Alf Taylor spent his childhood growing up in New Norcia Mission, Western Australia, and upon leaving he worked around Perth and Geraldton as a seasonal farm worker, before he joined the Armed Forces. After a marriage, seven children and a divorce, Alf found his voice as a writer and poet.
Today, we have an excerpt on the blog from the new memoir by Alf Taylor — God, the Devil and Me — which tells of the life and desperation of the young children forced into the care of the Spanish Nuns and Brothers who ran the New Norcia Mission. Read on …
At the Door
Another incident involved a few of us boys falling through a door – choo, that was shame. This brother invited ladies into his office and we were at that age when we knew that when a man and woman get behind closed doors, it does not necessarily mean they were about to talk of Jesus, the weather, Mother England or even Mary, Jesus Christ’s Mother. I just happened to walk around the corner and caught this boy peering through the keyhole of this brother’s office door, a double door that swung inwards towards the office. I knew he was up to no good as I crept towards him and put my hand on his shoulder, which startled him. He realised it was me and put his finger to his lips to be quiet and indicated by his hands that they were muntjin’ inside. I peered inside through the keyhole and couldn’t see them. There was a lounge suite blocking the view and this other kid had the better view; he and I were jostling for a better position, bumping our heads together and snarling into each other’s face with no words being spoken. The next minute, there were five or six boys all pushing at each other to take a peek through these keyholes.

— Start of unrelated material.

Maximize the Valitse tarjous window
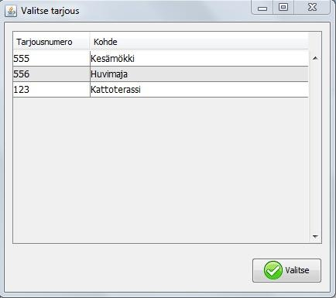 (283, 7)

Eventually me and this other kid got a keyhole each and this other boy put his hands on the doorknob. Well, I couldn’t see nothing but there were four other heads pressing into our heads. I don’t know how it happened but these two big doors just flung themselves open and there were six of us boys all lying on top of each other and trying to get out of the office together. Choo, pandemonium was everywhere – the brother, and his lady and us kids trying to get off the floor, onto our feet and make a bolt for it, which we eventually did and headed way up the back. Questions were flying thick and fast – all I heard was, ‘You see him muntjin’?’ or ‘Um, sure he was muntjin’ her’ or ‘I dunno, everybody fell on me.’ When I was asked, all I said was, ‘I never saw a thing. I just wanted to get out.’
At teatime we were given six cuts across the hand for being silly little boys. But the yarns that were flying around the Boys House were rippers. One boy said he saw legs in the air but he didn’t know whose legs it was in the air. Another said he saw the brother on top of this lady. Another saw this lady run naked from the office. I couldn’t offer a story of any kind even if I made one up. To be quite honest, I didn’t see a thing.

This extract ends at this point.